Ben oyunda Arno'nun aşk meşk ve intikam dolu kişisel hikâyesine değil, Fransız Devrimi'ne getirdiği alternatif ama son derece gerçekçi bakış açısına vuruldum. İşte görmek istediğim AC hikâyesi! Tabii ne kadar gerçekçi olursa, işin fantastik tarafı o kadar zayıflıyor, burada da öyle olmuş netekim. Benim gibi hâlâ AC'nin Önceden Gelenler ve günümüz hikâyesi taraflarındaki gelişmeleri merak ediyorsanız, üstüne bir bardak soğuk su için: İlk Uygarlık'la ilgili en ufak bir gelişme yok, Juno'nun yerinde yeller esiyor ve günümüz hikâyesi ise yok gibi bir şey. İş artık Animus'ta değil, Abstergo'nun geliştirdiği ve tarihi oynamanızı sağlayan Helix adlı bir sanal gerçeklik konsolu içinde dönüyor ve Assassin'ler bu konsol üstünden bizimle irtibata geçiyor. Yani bu kez bir Abstergo çalışanı bile değiliz, evindeki kanepede oyun oynayan sıradan bir kişiyiz. (Assassin's Creed hikâyesine yabancı olanları az önceki paragrafta kaybettik :)

YENİLİKLER ÜST ÜSTE

Unity gerçekten yepyeni bir Assassin's Creed. Serinin oynanış tarafındaki eksikliklerini çok iyi tespit etmiş Ubisoft. Görsel ve müzik olarak zaten muazzam. Oynanıştaysa tüm yenilikler yerinde olmuş. Dövüşlerdeki "savun - karşı saldırı yap" kısır döngüsüyle, suikast görevlerinin sıradanlığının üstesinden gelmişler. Artık dövüşler çok daha gerçekçi ve zor. İki mermide veya tek bir güçlü saldırıda ölebiliyorsunuz. Düşmanlar tek tek saldırmıyor, Batman serisindeki gibi bir doğru zamanda savunma yapıp karşılık vermeniz lazım.

acunity-7

 

O korkunç takip görevleri tamamen gitmiş. Normal görevler de keyifli, ama esas eğlence büyük suikast görevlerinde. Sizi görev alanına yakın bir çatıya götürüyor ve etrafı gözleyerek kendi giriş yolunuzu bulmanızı istiyor oyun. Etrafta genellikle 50'den fazla asker oluyor. Ayrıca her görevde, görevin akışını sizin lehinize çevirecek bir veya iki alternatif görev oluyor (şarabı zehirlemek, bir anahtarı çalıp katedrale çatıdan girmek gibi). Yani suikast görevleri ilk başlarda çok farklı ve muhteşem geliyor, bana Hitman Blood Money'yi anımsattılar bu bakımdan. Ancak bu serbestliğin getirdiği bir handikap şu ki, eğer yeterince güçlü ve duman bombası / ilaç yüklüyseniz, dümdüz koşarak hedefinize dalıp çat diye öldürebiliyorsunuz da. Birkaç görevi bu şekilde 1 dakikadan kısa sürede bitirdim.

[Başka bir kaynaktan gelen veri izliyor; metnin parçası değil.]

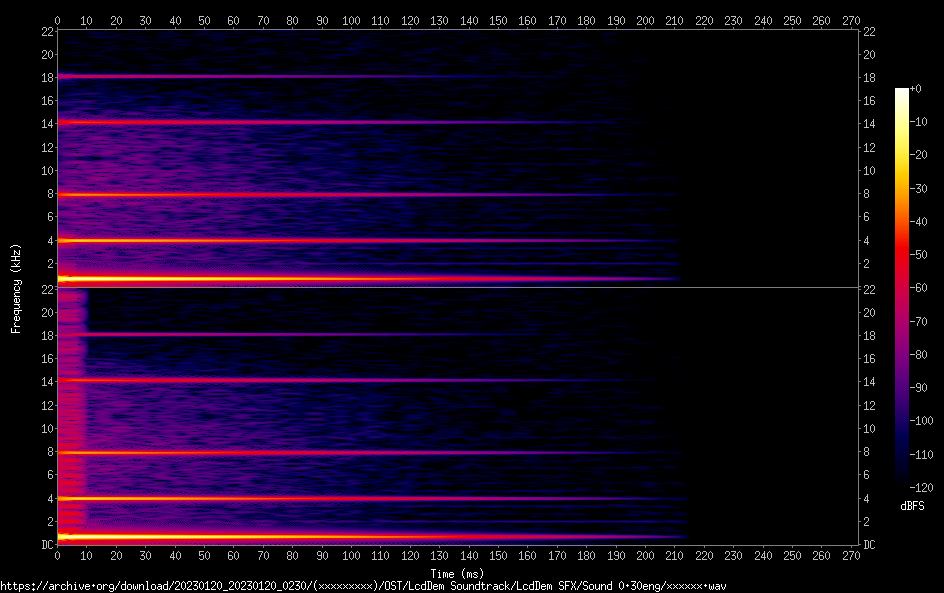This screenshot has width=944, height=593.
Task: Click the +0 label atop the dBFS scale
Action: (x=916, y=88)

Ve Unity'nin en büyük yeniliği: Suikast görevlerini coop olarak oynama. Coop görevleri ana görevlerden ayrı, çok güzel tasarlanmış ve oyunun ana hikâyesine destek olacak şekilde kurgulanmış. 2 ila 4 kişilik coop görevleri var ve isterseniz bunları tek başınıza da oynayabiliyorsunuz. Ama uyarmadı demeyin, tek başınıza 4 kişilik görevleri başarmanız pek olası değil. Ve aslında, UPlay'in şu anki haliyle zaten istediğiniz coop görevlerini oynamanız da pek mümkün değil! Oyunun çıktığı ilk hafta, UPlay teknik olarak bir sürüngene dönüştüğünden, asla bir coop görev yapamadık. İkinci hafta biraz düzeldi, ancak almak istediğiniz görevi başlatamayınca, "ona en benzer" bir başka göreve attı. Böylece, ben tüm görevleri sırayla oynamak isterken, daha ana görevde gelmediğim bir noktadan, yani 5 dakika önce konuştuğum bir karakterin küllerini kaçırma görevinden başlatarak oyun kendi içinde spoiler yedirdi bana! Valla bravo!

acunity-8

İşin kötüsü, oyunun en zevkli yanı bu coop görevleri. Tuhaf bir şekilde takım arkadaşlarınızla hiçbir şekilde iletişim kuramadığınız halde, eş zamanlı saman balyasına atlamanın ardından (aynı balyaya nasıl sığıyoruz yaw? :), birimiz sağdan, diğerimiz soldan çıkıp ben uzaktakini Phantom Blade'le, isimsiz arkadaşım da yakındakini boğarak hallettiğinde aldığım hazzı yaşamanız lazım. Dilsiz ama son derece profesyonel bir suikastçi takımının içindeymişsiniz gibi hissedeceksiniz kendinizi. Tabii ki oyun istediğiniz görevi oynamanıza izin verecek kadar düzelirse!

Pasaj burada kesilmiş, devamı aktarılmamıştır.